Hajib : «La Aïta, un art authentique qui a besoin de documentation»

hajjibTrès tôt, le chanteur Hajib a commencé à chanter dans les fêtes locales. C’est à l’âge de 13 ans que l’artiste a entamé sa carrière d’artiste. Après avoir été marqué par la voix de Fatna Bent Lhoucine, il s’est consacré à la Aïta, notamment Al Marsaouia, Al Haouzia et Al Mallalia. «L’art de la Aïta est entre de bonnes mains parce qu’il séduit un tas de chercheurs et de professeurs universitaires. Cet art est sur la bonne voie. Si les jeunes s’adonnent certes à cet art, il faut toutefois savoir que chaque personne chantant le Chaâbi n’est forcément pas dans le registre de la Aïta», explique le chanteur à Al Bayane.

Selon lui, il faut distinguer entre la chanson populaire estivale consommée et l’art de la Aïta,  car cet art a ses symboles, ses genres, ses rythmes, des rituels. «Effectivement, aujourd’hui, il y a des jeunes qui pratiquent cet art ; ils commettent des fautes. Mais ce qui est primordial c’est cet intérêt accordé à la Aïta», fait-il savoir. «Il ne faut pas non plus oublier que des films et feuilletons traitent la question de la Aïta», ajoute t-il.

D’après lui, malgré ces vagues de musique qui monopolisent et dominent la scène, la Aïta a toujours sa place. «Il faut documenter cet art. Cette documentation doit être audiovisuelle et écrite tant qu’il y a encore des Cheikhs et Cheikhates en vie», avance Hajib. Pour lui, la technologie ne menace pas l’art de la Aïta parce que les gens cherchent un art vivant et originel.

***

Abdelaziz Stati : «Il faut que les jeunes apprennent les rouages du métier !»

stati«Il faut apprendre l’art de la Aïta.
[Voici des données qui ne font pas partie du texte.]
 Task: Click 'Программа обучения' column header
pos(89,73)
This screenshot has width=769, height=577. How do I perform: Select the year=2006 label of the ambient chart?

Cet art appartient à tous les Marocains», estime le chanteur populaire Abdelaziz Stati.  Pour lui, le domaine est ouvert à tous les passionnés et amoureux de cette expression musicale. «Les voix féminines de cet art authentique sont en voie de disparition. Il n’y a pas de relève», déplore t-il. Si aujourd’hui les jeunes sont intéressés par cet art, Stati estime toutefois qu’il « faut qu’ils apprennent les bases du métier et approfondissent les recherches dans ce cadre, car les rythmes et techniques de la Aïta sont un peu compliqués». Selon lui, il faut aimer ce type musical pour l’exercer, et ce, en retournant à ses sources et  origines.  «Le métier exige un travail permanent, une recherche pertinente dans les rythmes, les arrangements, les sonorités et la poésie», poursuit-il.  «Nous avons appris les techniques et rouages de ce métier avec toutes ses couleurs, ses diversités (Al marsawia, Al Hawzia, Al Jablia, Al hamdouchia, Al Zaaria). Nous avons consacré notre carrière artistique à la quête de l’authentique dans cet art. Il faut que les jeunes retournent aux bases de l’Aita afin d’avoir une idée sur le patrimoine musical marocain», souligne t-il.